A Woman to Know: Daphne Oram
It's a sort of modern magic. — Daphne
(image via Wikimedia Commons)
Daphne grew up in 1930s England playing piano, performing organ recitals and even scoring a coveted spot at the Royal College of Music -- but she turned it all down for an entry-level job on the BBC sound engineering team. She was fascinated by tape recorders, public radio and "synthetic sound." She immediately began mixing electronic music for BBC programs, and the network was so besotted by her creations that they gave her funding to establish a Radiophonics Workshop, solely devoted to electronica experimentation.

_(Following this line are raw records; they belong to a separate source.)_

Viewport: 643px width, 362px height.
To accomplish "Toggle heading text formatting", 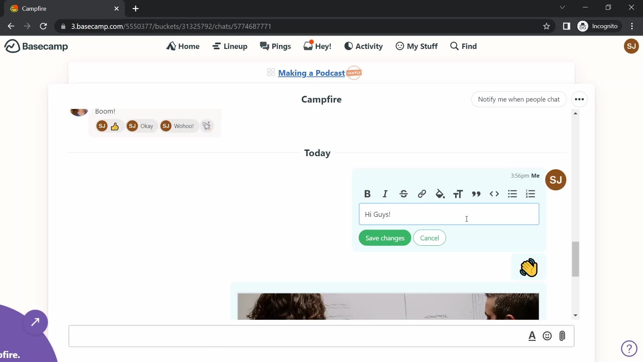I will (x=458, y=194).
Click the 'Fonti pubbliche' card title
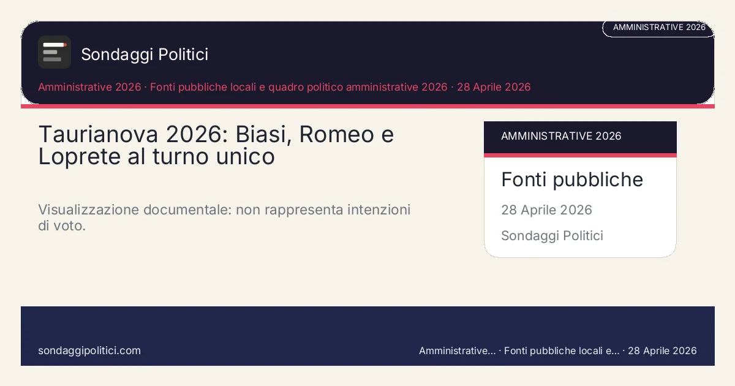Image resolution: width=735 pixels, height=386 pixels. pos(571,180)
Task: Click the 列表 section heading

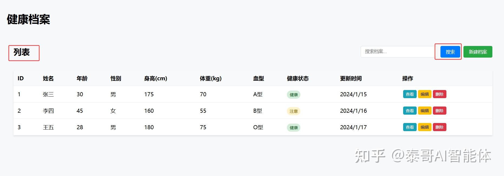Action: coord(22,52)
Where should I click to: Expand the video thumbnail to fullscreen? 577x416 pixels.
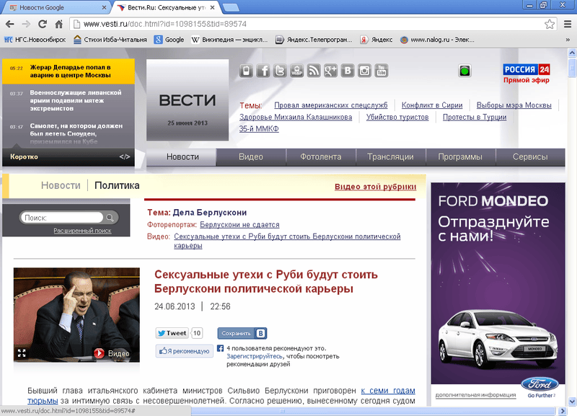coord(22,353)
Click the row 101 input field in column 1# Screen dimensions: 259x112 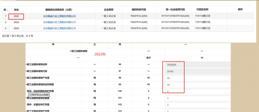pos(197,98)
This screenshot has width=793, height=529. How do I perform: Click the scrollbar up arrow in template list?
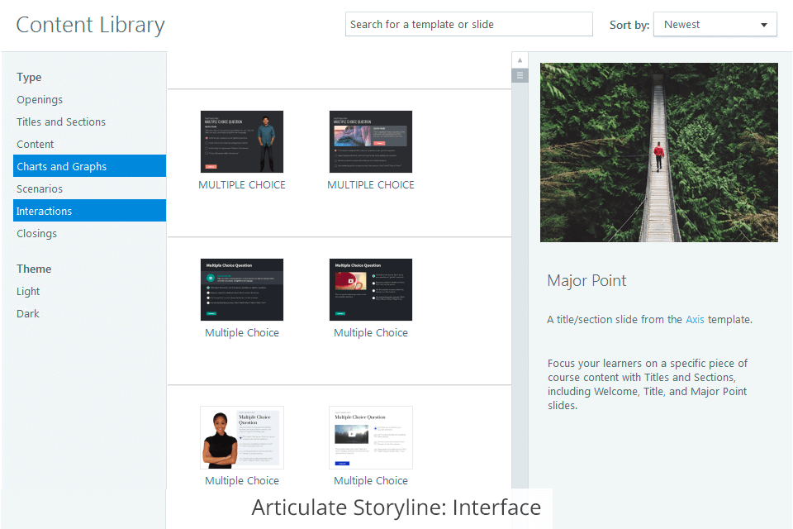[x=520, y=60]
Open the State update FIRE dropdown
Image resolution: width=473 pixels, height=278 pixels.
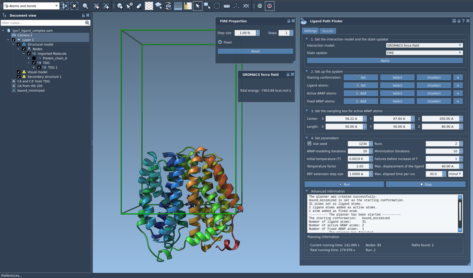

But after a single year fighting with the BBC over how far her techno could go -- they wanted something a bit more familiar to audiences; she wanted something radically different -- Daphne left the workshop in 1959 to establish her own group, the "Oramics Studio." As head of Oramics, she became the first woman to design her *own* electronic instruments, within her *own* electronica studio -- and one of the first people ever to compose commercial techno scores, still heard today in hundreds of museum exhibitions, TV commercials and feature films.
Add to your library list:
Electronic Music (Nick Collins, Margaret Schedel)
Special Sound (Louis Niebur)
Read more:
Rediscovering the Electronic Music Godmothers (The New York Times)
Daphne Oram's Still Point, London: 'A Forgotten Future' (The Financial Times)
World of Sound: Walls discuss the work of Daphne Oram (Quietus)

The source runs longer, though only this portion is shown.